Disability Rights Rollbacks: Special Olympics Funding Cuts, Program Reductions, and Erosion of Disability Protections
Tier 3Ongoing2017-01-20 to 2026-04-09
Factual Summary
Across both terms, the Trump administration proposed and implemented policies that reduced federal protections and funding for people with disabilities, drawing sustained criticism from disability rights organizations.
In the administration's fiscal year 2020 budget proposal, Secretary of Education Betsy DeVos proposed eliminating all federal funding for the Special Olympics, approximately $17.6 million annually. The proposal was part of more than $7 billion in proposed education cuts. The administration had proposed similar cuts in each of its three previous budget proposals. The backlash was severe and bipartisan. After several days of intense public criticism, Trump publicly reversed the cut on March 29, 2019, stating, "I have overridden my people. We're funding the Special Olympics." DeVos had defended the proposed cut in congressional testimony, arguing that the Special Olympics was well-funded through private donations. Critics noted that Trump took public credit for reversing a cut his own administration had proposed.
Beyond the Special Olympics, the Trump administration's budget proposals called for significant reductions to programs serving people with disabilities. The fiscal year 2021 budget proposed cuts to Medicaid, which provides health coverage and home-based services to millions of Americans with disabilities. It proposed eliminating funding for autism training and research, employment support programs for people with intellectual and developmental disabilities, and reductions to state councils on developmental disabilities, university centers on developmental disabilities, and protection and advocacy programs.
During Trump's second term, the administration withdrew key guidance documents related to the Americans with Disabilities Act. In March 2025, the Justice Department removed guidance interpreting ADA requirements, including documents addressing hospital visitor policies for people with disabilities and web accessibility standards. Although the ADA itself remained law, disability rights advocates warned that removing interpretive guidance would create confusion among employers and service providers about their obligations.
The administration's executive orders targeting diversity, equity, and inclusion programs also affected disability accommodations. Disability advocacy organizations reported that the DEI orders swept up disability-related programs and policies, since many disability accommodations had been administered through institutional DEI offices. The Equal Employment Opportunity Commission lost its quorum after Trump removed two Democratic commissioners, preventing the agency from approving new cases or issuing guidance related to disability discrimination in employment.

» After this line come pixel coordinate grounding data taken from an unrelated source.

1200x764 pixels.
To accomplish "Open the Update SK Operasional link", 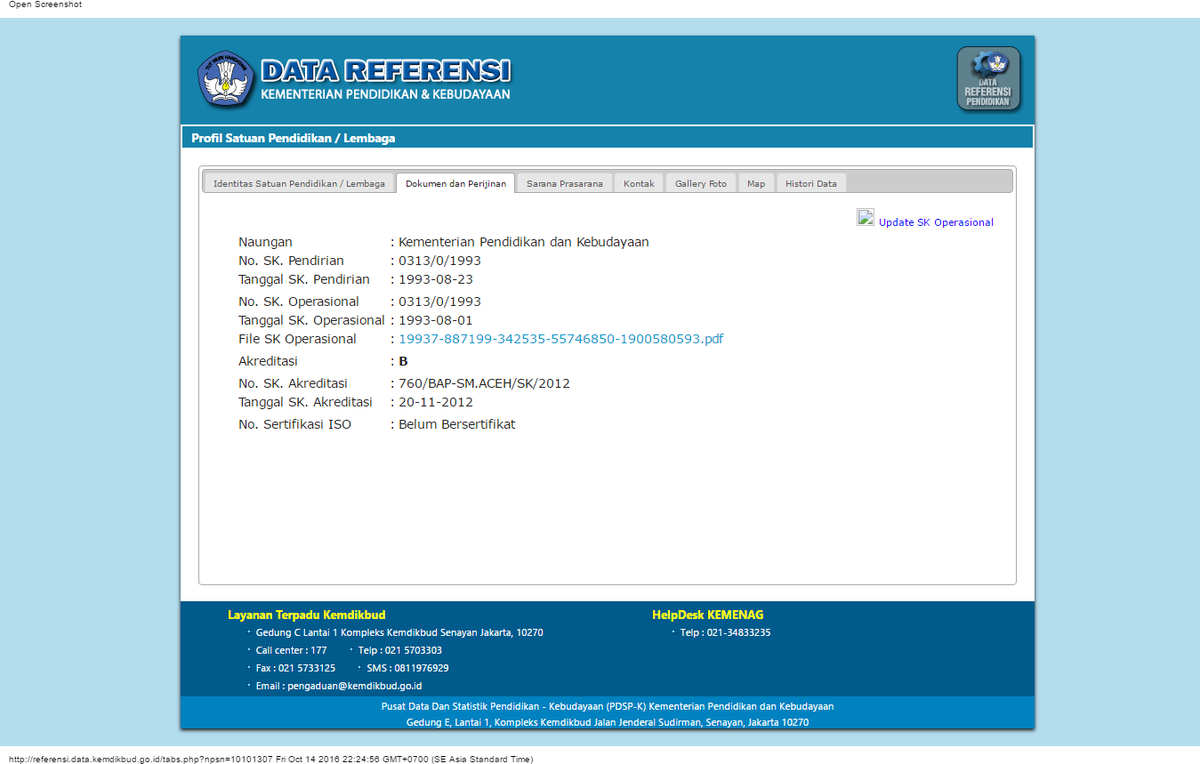I will pos(936,222).
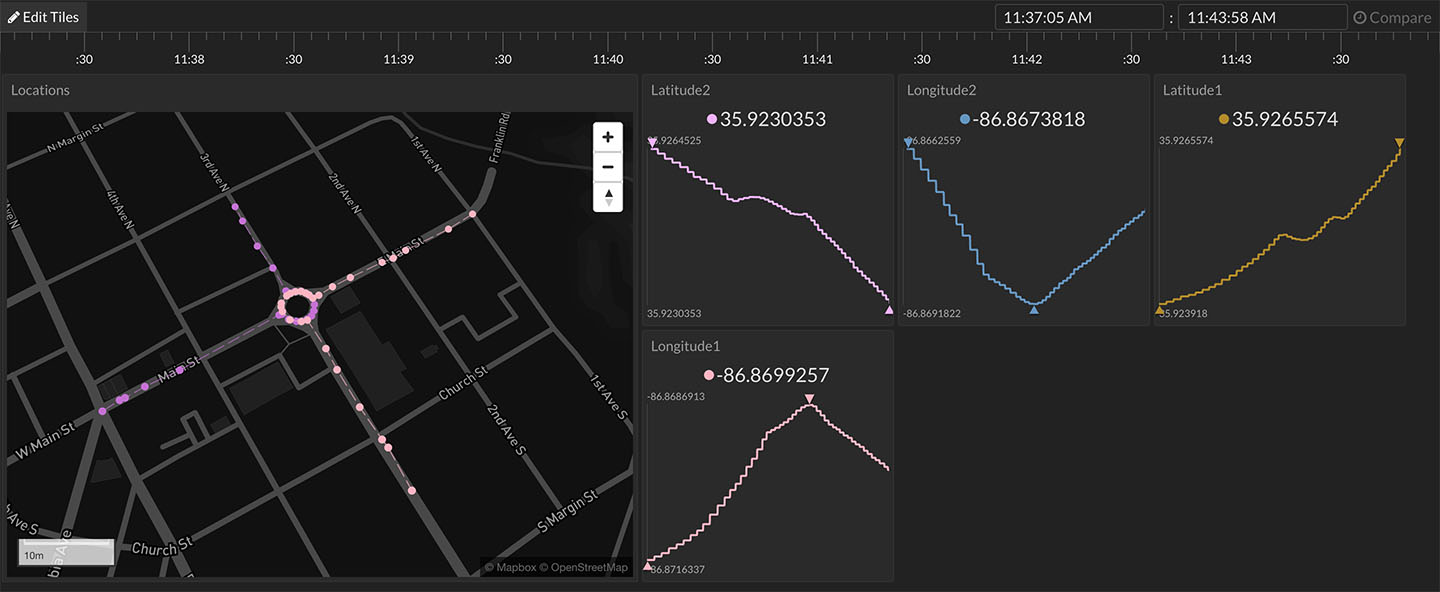
Task: Click the end time field 11:43:58 AM
Action: point(1262,17)
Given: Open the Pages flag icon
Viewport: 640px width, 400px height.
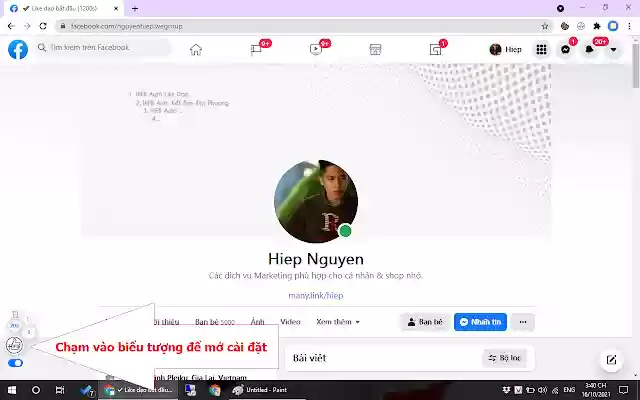Looking at the screenshot, I should point(256,49).
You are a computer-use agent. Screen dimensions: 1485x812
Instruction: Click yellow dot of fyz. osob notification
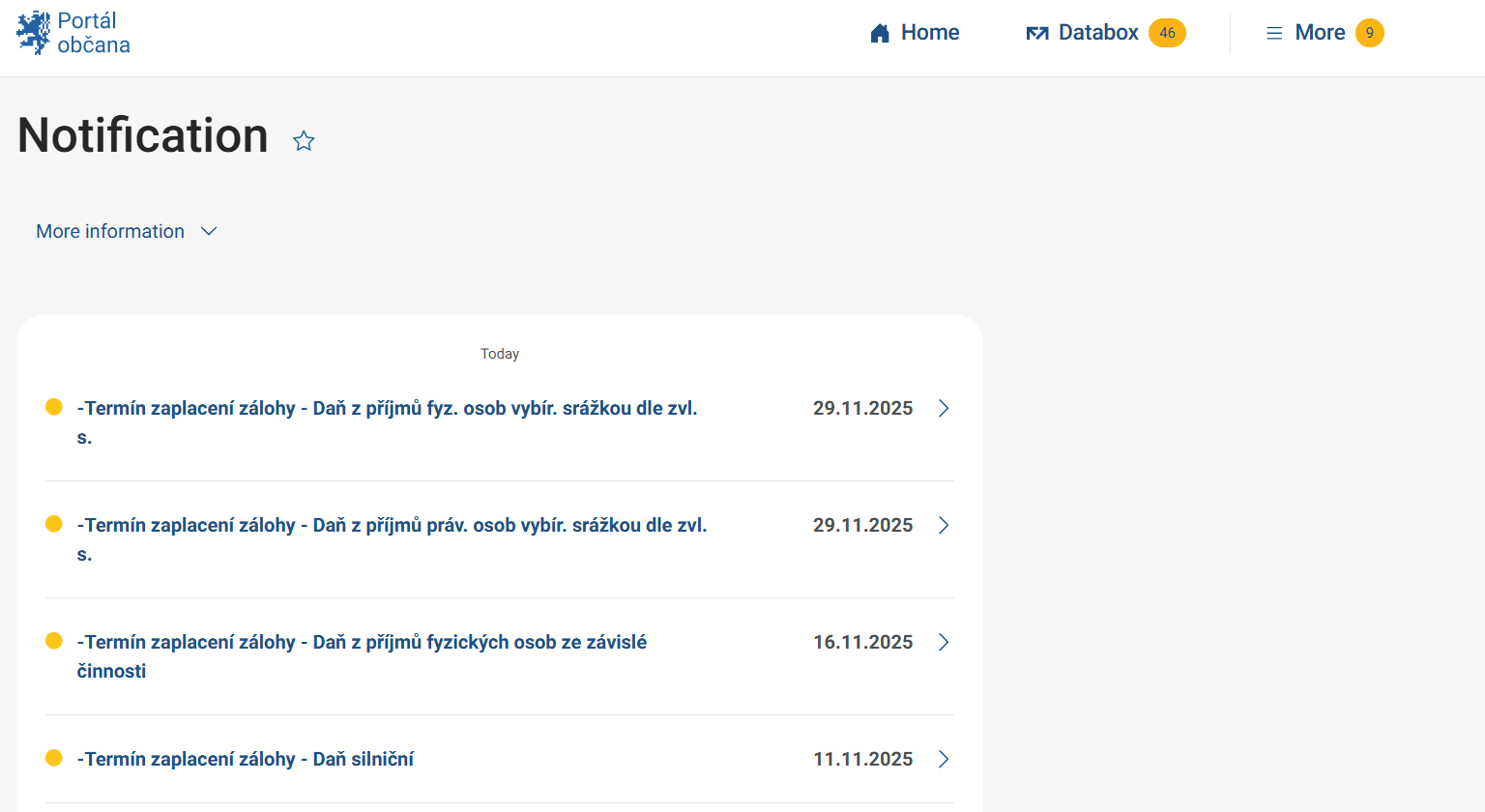[x=54, y=407]
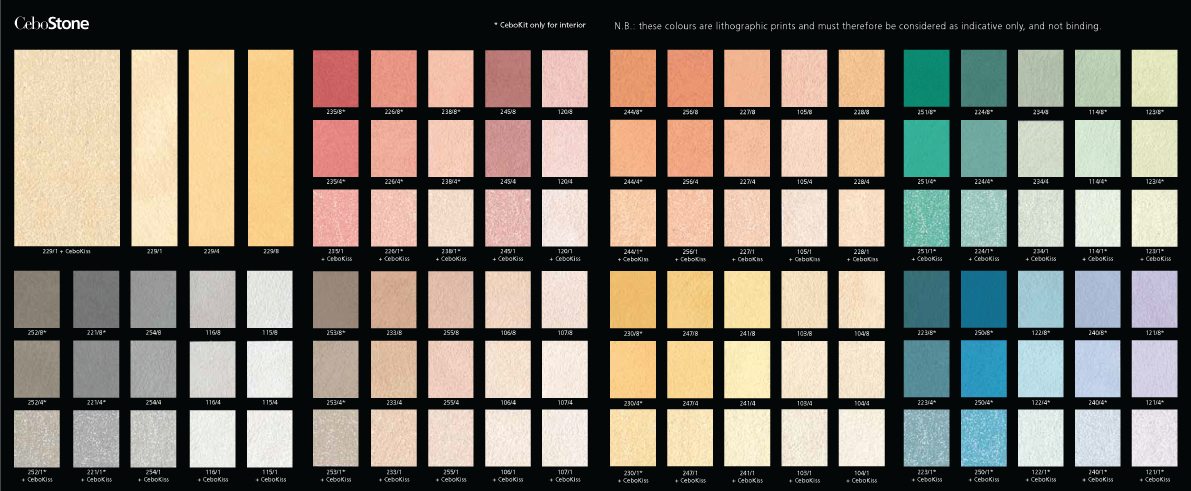Select the dark grey 221/8* swatch
The image size is (1191, 491).
[95, 297]
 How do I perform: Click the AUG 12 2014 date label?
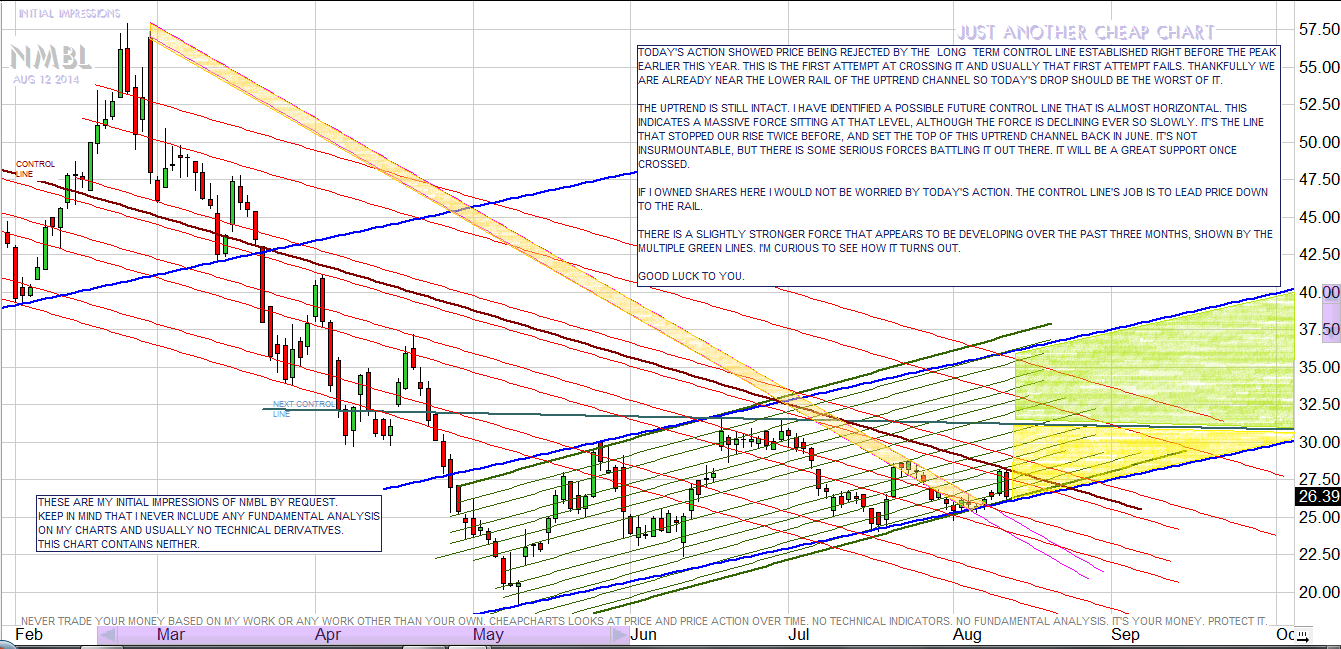[45, 79]
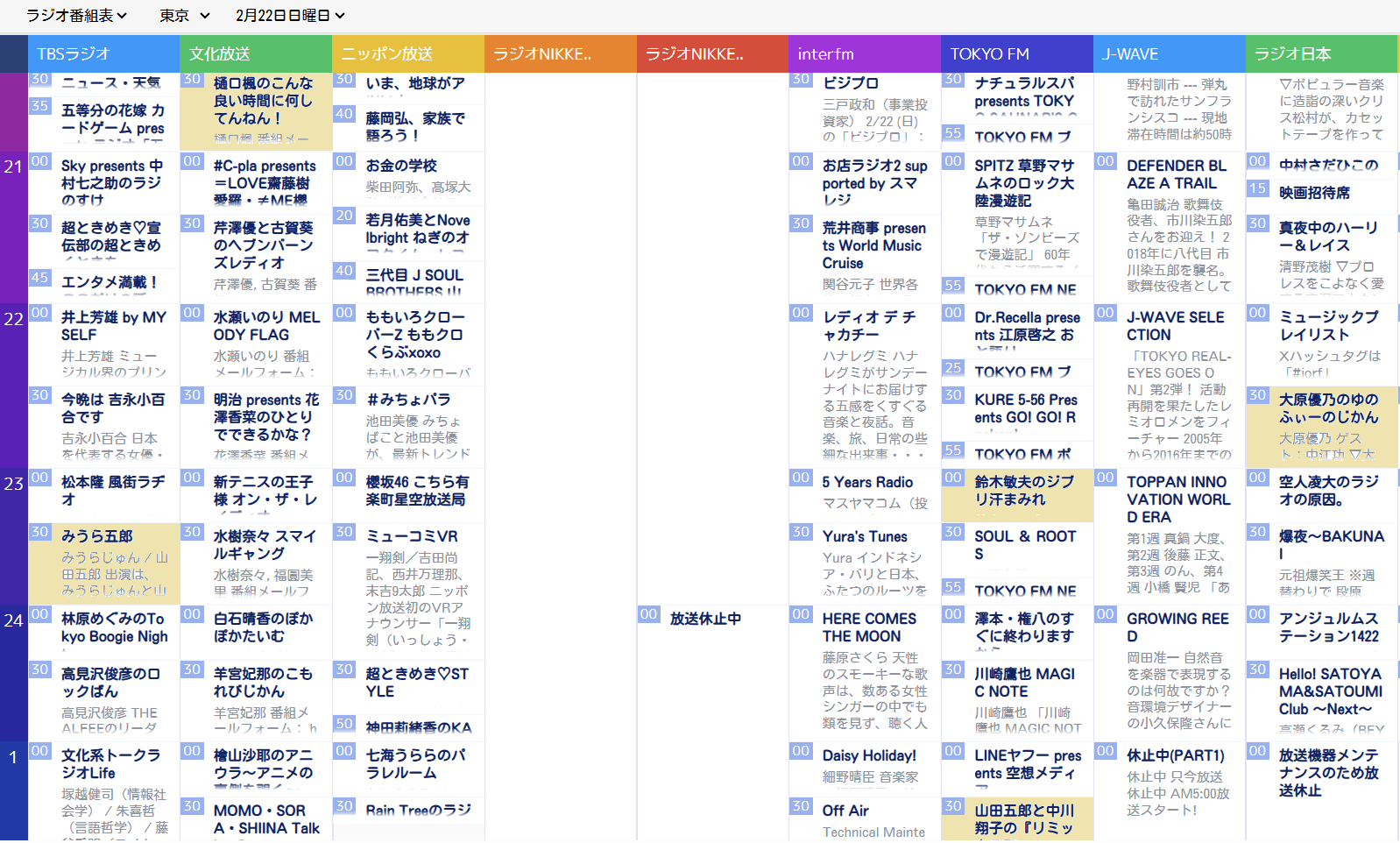The height and width of the screenshot is (843, 1400).
Task: Click the ラジオ日本 station header
Action: (x=1321, y=54)
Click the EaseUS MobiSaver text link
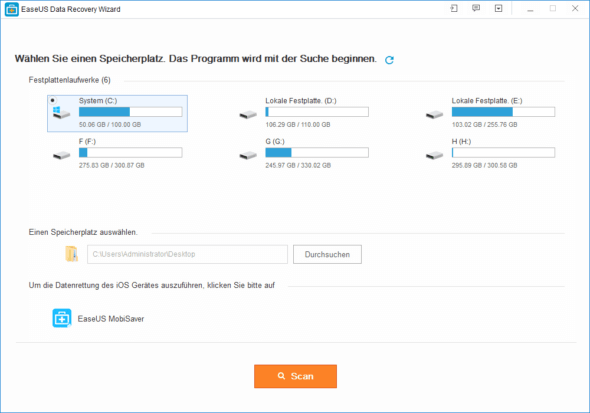 [111, 319]
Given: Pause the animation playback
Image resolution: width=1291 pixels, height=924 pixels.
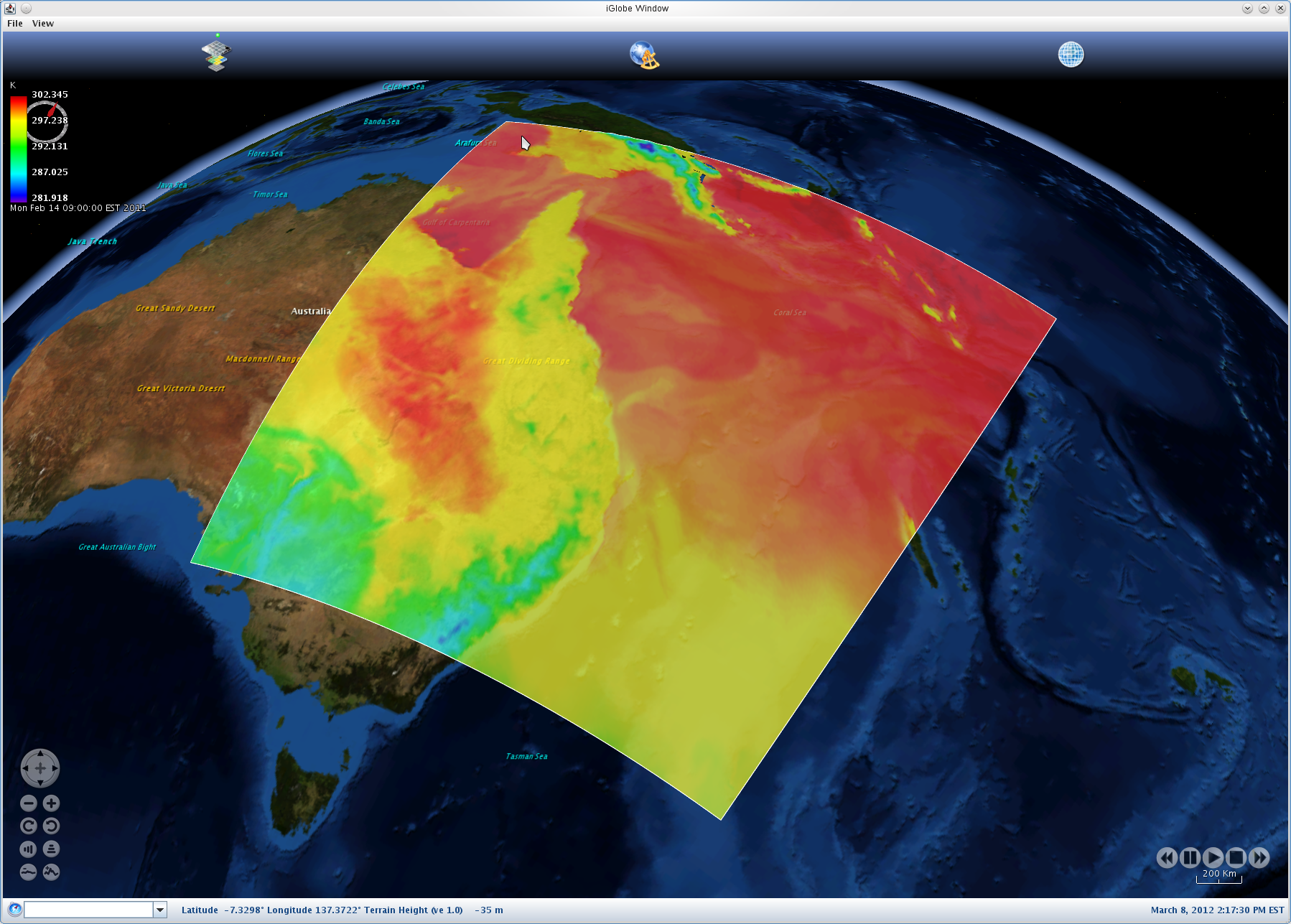Looking at the screenshot, I should 1190,857.
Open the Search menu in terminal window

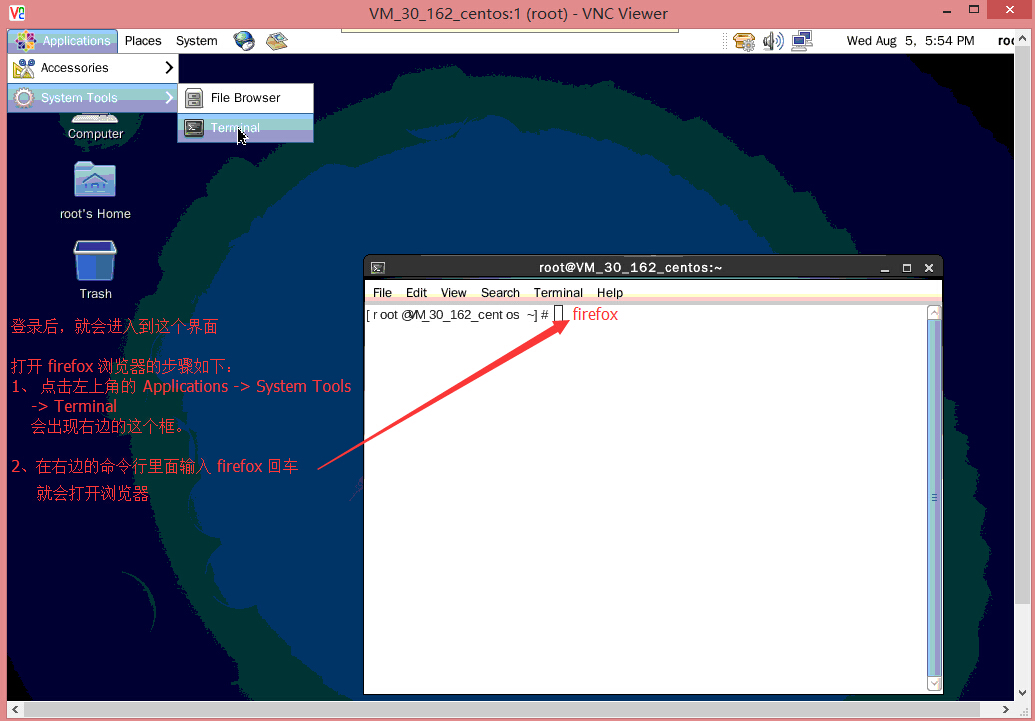(x=500, y=293)
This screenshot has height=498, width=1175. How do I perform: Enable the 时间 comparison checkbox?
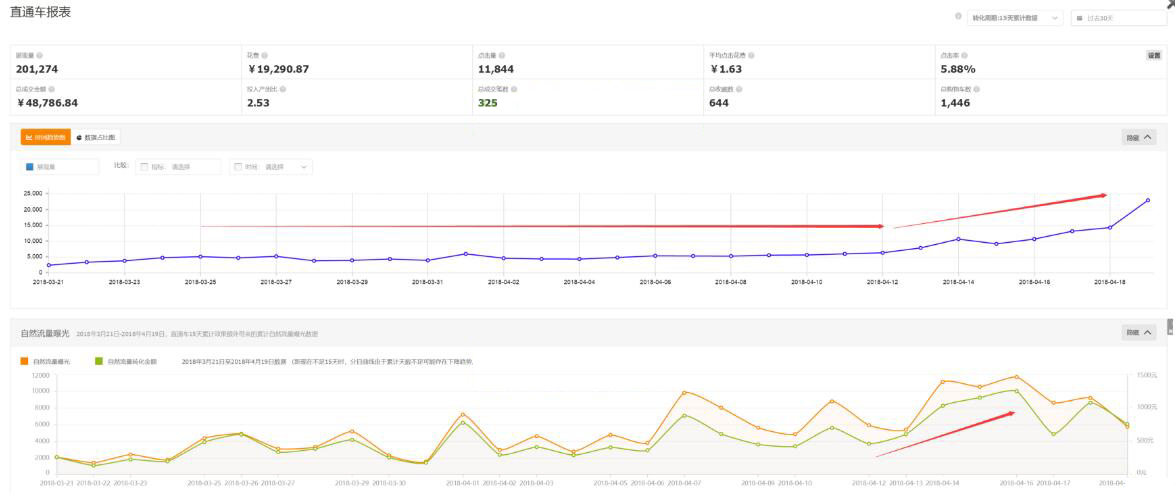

In April 2025, HHS Secretary Robert F. Kennedy Jr. oversaw layoffs of nearly half the staff at the Administration for Community Living, the federal agency responsible for funding protection and advocacy organizations, independent living services, and disability research.
Primary Sources
1. White House fiscal year 2020, 2019, 2018, and 2021 budget proposals, each proposing reductions or eliminations to disability programs
2. Trump public statement reversing Special Olympics funding cut, March 29, 2019
3. Department of Justice ADA guidance withdrawal notices, March 2025
4. Executive orders on DEI, January 2025
Corroborating Sources
1. NPR: "Trump Reverses Education Secretary DeVos' Plans To Cut Funding For Special Olympics," March 29, 2019
2. Disability Scoop: "Trump Budget Calls For Cuts To Disability Programs," February 13, 2020
3. Disability Scoop: "Special Olympics Uproar Draws Attention To Other Disability Program Cuts," April 4, 2019
4. American Bar Association: "Trump's Executive Order Rolls Back Decades of Disability Rights," 2025
5. Center for American Progress: "The Trump Administration's War on Disability," 2025
Counterarguments and Context
The Trump administration argued that the Special Olympics funding proposal was part of a broader effort to reduce federal spending on programs that could be sustained through private funding, noting that the Special Olympics raised more than $100 million annually from private donors. Officials stated that the proposed budget cuts reflected fiscal discipline rather than hostility toward disability rights. Regarding the ADA guidance withdrawals, administration officials argued that removing non-binding guidance documents did not change the underlying statutory protections of the ADA and that the withdrawn documents were outdated or overly prescriptive. Supporters of the DEI executive orders argued that they targeted ideological programs rather than disability accommodations and that existing federal law continued to require reasonable accommodations for workers with disabilities. Disability advocates responded that the cumulative effect of budget cuts, guidance withdrawals, staffing reductions at enforcement agencies, and the elimination of institutional infrastructure through DEI orders created a practical reduction in disability protections regardless of whether the underlying statutes remained unchanged.
Author's Note
This entry is classified as Tier 3 because the actions documented here are drawn from primary evidence, including published federal budgets, executive orders, official guidance withdrawal notices, and confirmed staffing decisions. The policy actions themselves are not disputed, though their interpretation and impact remain subjects of ongoing debate. This entry does not cover Trump's 2015 mocking of reporter Serge Kovaleski, which is documented in INDIV-009.